PROVIDED DATA =
☆ ☆ ☆ ☆

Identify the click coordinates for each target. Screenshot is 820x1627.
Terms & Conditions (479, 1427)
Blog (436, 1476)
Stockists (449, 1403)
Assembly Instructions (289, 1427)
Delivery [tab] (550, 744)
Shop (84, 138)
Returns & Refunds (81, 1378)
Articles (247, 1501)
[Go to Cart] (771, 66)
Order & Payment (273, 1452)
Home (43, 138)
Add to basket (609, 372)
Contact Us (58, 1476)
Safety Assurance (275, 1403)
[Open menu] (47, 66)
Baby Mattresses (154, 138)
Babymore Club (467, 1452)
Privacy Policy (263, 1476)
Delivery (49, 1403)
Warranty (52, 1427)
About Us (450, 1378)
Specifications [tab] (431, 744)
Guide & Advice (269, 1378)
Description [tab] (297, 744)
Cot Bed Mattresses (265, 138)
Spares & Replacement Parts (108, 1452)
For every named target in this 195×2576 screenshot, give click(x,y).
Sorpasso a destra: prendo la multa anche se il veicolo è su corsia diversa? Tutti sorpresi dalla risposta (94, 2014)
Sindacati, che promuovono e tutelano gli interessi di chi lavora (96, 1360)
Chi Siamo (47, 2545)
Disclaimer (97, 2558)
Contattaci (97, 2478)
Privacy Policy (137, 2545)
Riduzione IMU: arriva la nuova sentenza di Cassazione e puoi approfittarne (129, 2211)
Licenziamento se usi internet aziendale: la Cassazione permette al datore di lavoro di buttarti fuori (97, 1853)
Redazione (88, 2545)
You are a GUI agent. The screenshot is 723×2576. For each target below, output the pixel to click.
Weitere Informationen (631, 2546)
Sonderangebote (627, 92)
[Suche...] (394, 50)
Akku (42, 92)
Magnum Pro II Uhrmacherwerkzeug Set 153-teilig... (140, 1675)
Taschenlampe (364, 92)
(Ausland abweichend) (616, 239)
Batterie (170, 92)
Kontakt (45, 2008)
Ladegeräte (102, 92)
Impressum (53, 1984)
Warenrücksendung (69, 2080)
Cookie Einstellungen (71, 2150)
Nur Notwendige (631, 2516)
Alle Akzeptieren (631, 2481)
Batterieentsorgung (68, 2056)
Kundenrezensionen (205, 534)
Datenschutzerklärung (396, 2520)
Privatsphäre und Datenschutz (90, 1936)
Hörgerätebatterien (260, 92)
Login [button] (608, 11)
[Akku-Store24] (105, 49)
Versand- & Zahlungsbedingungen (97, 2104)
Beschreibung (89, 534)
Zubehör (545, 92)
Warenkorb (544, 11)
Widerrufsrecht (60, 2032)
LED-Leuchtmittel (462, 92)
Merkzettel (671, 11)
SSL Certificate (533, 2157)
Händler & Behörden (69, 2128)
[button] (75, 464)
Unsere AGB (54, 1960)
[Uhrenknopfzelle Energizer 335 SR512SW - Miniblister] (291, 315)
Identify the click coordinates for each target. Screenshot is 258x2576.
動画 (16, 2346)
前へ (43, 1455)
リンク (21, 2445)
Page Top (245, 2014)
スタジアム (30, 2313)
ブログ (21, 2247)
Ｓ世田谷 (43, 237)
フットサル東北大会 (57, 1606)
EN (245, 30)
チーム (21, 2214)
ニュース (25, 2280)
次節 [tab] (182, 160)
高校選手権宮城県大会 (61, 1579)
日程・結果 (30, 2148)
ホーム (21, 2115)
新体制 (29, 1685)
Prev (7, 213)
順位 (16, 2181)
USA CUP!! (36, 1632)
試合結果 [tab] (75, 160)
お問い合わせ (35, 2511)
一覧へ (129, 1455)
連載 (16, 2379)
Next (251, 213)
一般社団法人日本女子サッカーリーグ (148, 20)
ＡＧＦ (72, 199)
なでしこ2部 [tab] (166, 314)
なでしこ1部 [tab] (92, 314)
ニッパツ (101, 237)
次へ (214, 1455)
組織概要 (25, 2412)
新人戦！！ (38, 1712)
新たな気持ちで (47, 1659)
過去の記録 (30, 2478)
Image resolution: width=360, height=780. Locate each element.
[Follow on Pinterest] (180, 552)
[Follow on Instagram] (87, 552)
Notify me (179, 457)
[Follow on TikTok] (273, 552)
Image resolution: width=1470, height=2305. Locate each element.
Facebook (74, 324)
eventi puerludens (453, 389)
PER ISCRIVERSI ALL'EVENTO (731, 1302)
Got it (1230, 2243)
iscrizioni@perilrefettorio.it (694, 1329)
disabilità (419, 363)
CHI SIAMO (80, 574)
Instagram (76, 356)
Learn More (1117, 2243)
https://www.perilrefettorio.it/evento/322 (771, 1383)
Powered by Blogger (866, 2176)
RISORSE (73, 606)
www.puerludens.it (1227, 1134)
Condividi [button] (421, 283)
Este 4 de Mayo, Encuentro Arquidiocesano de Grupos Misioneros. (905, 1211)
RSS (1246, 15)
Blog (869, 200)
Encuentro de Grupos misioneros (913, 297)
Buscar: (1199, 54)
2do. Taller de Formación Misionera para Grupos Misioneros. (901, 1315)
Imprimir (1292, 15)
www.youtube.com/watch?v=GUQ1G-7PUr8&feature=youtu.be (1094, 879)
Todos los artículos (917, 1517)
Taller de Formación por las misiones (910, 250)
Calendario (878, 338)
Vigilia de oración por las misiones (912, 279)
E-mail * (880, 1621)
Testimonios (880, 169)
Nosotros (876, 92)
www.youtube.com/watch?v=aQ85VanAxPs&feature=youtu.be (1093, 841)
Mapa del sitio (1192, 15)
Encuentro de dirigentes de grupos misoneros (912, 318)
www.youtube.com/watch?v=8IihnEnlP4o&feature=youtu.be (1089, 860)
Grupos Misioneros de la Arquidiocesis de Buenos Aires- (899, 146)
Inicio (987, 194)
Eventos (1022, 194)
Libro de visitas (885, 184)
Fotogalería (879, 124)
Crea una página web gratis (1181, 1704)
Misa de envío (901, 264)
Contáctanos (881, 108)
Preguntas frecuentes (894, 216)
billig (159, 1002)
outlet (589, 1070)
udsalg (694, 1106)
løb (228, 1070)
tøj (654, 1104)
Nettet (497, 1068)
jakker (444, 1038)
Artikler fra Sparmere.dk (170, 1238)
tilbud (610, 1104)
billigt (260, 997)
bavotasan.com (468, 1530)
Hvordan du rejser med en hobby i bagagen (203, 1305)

☆ ☆ ☆ ☆

TASK ITEM =
For this exercise, give the entries above again with no difference at all.

REPLY TO THE EXERCISE =
Identify the click coordinates for each target. Screenshot is 820x1627.
Terms & Conditions (479, 1427)
Blog (436, 1476)
Stockists (449, 1403)
Assembly Instructions (289, 1427)
Delivery [tab] (550, 744)
Shop (84, 138)
Returns & Refunds (81, 1378)
Articles (247, 1501)
[Go to Cart] (771, 66)
Order & Payment (273, 1452)
Home (43, 138)
Add to basket (609, 372)
Contact Us (58, 1476)
Safety Assurance (275, 1403)
[Open menu] (47, 66)
Baby Mattresses (154, 138)
Babymore Club (467, 1452)
Privacy Policy (263, 1476)
Delivery (49, 1403)
Warranty (52, 1427)
About Us (450, 1378)
Specifications [tab] (431, 744)
Guide & Advice (269, 1378)
Description [tab] (297, 744)
Cot Bed Mattresses (265, 138)
Spares & Replacement Parts (108, 1452)
For every named target in this 195×2576 screenshot, give click(x,y).
Sorpasso a destra: prendo la multa anche se il veicolo è su corsia diversa? Tutti sorpresi dalla risposta (94, 2014)
Sindacati, che promuovono e tutelano gli interessi di chi lavora (96, 1360)
Chi Siamo (47, 2545)
Disclaimer (97, 2558)
Contattaci (97, 2478)
Privacy Policy (137, 2545)
Riduzione IMU: arriva la nuova sentenza di Cassazione e puoi approfittarne (129, 2211)
Licenziamento se usi internet aziendale: la Cassazione permette al datore di lavoro di buttarti fuori (97, 1853)
Redazione (88, 2545)
You are a GUI agent. The screenshot is 723×2576. For each target below, output the pixel to click.
Weitere Informationen (631, 2546)
Sonderangebote (627, 92)
[Suche...] (394, 50)
Akku (42, 92)
Magnum Pro II Uhrmacherwerkzeug Set 153-teilig... (140, 1675)
Taschenlampe (364, 92)
(Ausland abweichend) (616, 239)
Batterie (170, 92)
Kontakt (45, 2008)
Ladegeräte (102, 92)
Impressum (53, 1984)
Warenrücksendung (69, 2080)
Cookie Einstellungen (71, 2150)
Nur Notwendige (631, 2516)
Alle Akzeptieren (631, 2481)
Batterieentsorgung (68, 2056)
Kundenrezensionen (205, 534)
Datenschutzerklärung (396, 2520)
Privatsphäre und Datenschutz (90, 1936)
Hörgerätebatterien (260, 92)
Login [button] (608, 11)
[Akku-Store24] (105, 49)
Versand- & Zahlungsbedingungen (97, 2104)
Beschreibung (89, 534)
Zubehör (545, 92)
Warenkorb (544, 11)
Widerrufsrecht (60, 2032)
LED-Leuchtmittel (462, 92)
Merkzettel (671, 11)
SSL Certificate (533, 2157)
Händler & Behörden (69, 2128)
[button] (75, 464)
Unsere AGB (54, 1960)
[Uhrenknopfzelle Energizer 335 SR512SW - Miniblister] (291, 315)
Identify the click coordinates for each target. Screenshot is 258x2576.
動画 (16, 2346)
前へ (43, 1455)
リンク (21, 2445)
Page Top (245, 2014)
スタジアム (30, 2313)
ブログ (21, 2247)
Ｓ世田谷 (43, 237)
フットサル東北大会 (57, 1606)
EN (245, 30)
チーム (21, 2214)
ニュース (25, 2280)
次節 [tab] (182, 160)
高校選手権宮城県大会 (61, 1579)
日程・結果 (30, 2148)
ホーム (21, 2115)
新体制 (29, 1685)
Prev (7, 213)
順位 (16, 2181)
USA CUP!! (36, 1632)
試合結果 [tab] (75, 160)
お問い合わせ (35, 2511)
一覧へ (129, 1455)
連載 (16, 2379)
Next (251, 213)
一般社団法人日本女子サッカーリーグ (148, 20)
ＡＧＦ (72, 199)
なでしこ2部 [tab] (166, 314)
なでしこ1部 [tab] (92, 314)
ニッパツ (101, 237)
次へ (214, 1455)
組織概要 (25, 2412)
新人戦！！ (38, 1712)
新たな気持ちで (47, 1659)
過去の記録 (30, 2478)
Image resolution: width=360, height=780. Locate each element.
[Follow on Pinterest] (180, 552)
[Follow on Instagram] (87, 552)
Notify me (179, 457)
[Follow on TikTok] (273, 552)
Image resolution: width=1470, height=2305. Locate each element.
Facebook (74, 324)
eventi puerludens (453, 389)
PER ISCRIVERSI ALL'EVENTO (731, 1302)
Got it (1230, 2243)
iscrizioni@perilrefettorio.it (694, 1329)
disabilità (419, 363)
CHI SIAMO (80, 574)
Instagram (76, 356)
Learn More (1117, 2243)
https://www.perilrefettorio.it/evento/322 (771, 1383)
Powered by Blogger (866, 2176)
RISORSE (73, 606)
www.puerludens.it (1227, 1134)
Condividi [button] (421, 283)
Este 4 de Mayo, Encuentro Arquidiocesano de Grupos Misioneros. (905, 1211)
RSS (1246, 15)
Blog (869, 200)
Encuentro de Grupos misioneros (913, 297)
Buscar: (1199, 54)
2do. Taller de Formación Misionera para Grupos Misioneros. (901, 1315)
Imprimir (1292, 15)
www.youtube.com/watch?v=GUQ1G-7PUr8&feature=youtu.be (1094, 879)
Todos los artículos (917, 1517)
Taller de Formación por las misiones (910, 250)
Calendario (878, 338)
Vigilia de oración por las misiones (912, 279)
E-mail * (880, 1621)
Testimonios (880, 169)
Nosotros (876, 92)
www.youtube.com/watch?v=aQ85VanAxPs&feature=youtu.be (1093, 841)
Mapa del sitio (1192, 15)
Encuentro de dirigentes de grupos misoneros (912, 318)
www.youtube.com/watch?v=8IihnEnlP4o&feature=youtu.be (1089, 860)
Grupos Misioneros de la Arquidiocesis de Buenos Aires- (899, 146)
Inicio (987, 194)
Eventos (1022, 194)
Libro de visitas (885, 184)
Fotogalería (879, 124)
Crea una página web gratis (1181, 1704)
Misa de envío (901, 264)
Contáctanos (881, 108)
Preguntas frecuentes (894, 216)
billig (159, 1002)
outlet (589, 1070)
udsalg (694, 1106)
løb (228, 1070)
tøj (654, 1104)
Nettet (497, 1068)
jakker (444, 1038)
Artikler fra Sparmere.dk (170, 1238)
tilbud (610, 1104)
billigt (260, 997)
bavotasan.com (468, 1530)
Hvordan du rejser med en hobby i bagagen (203, 1305)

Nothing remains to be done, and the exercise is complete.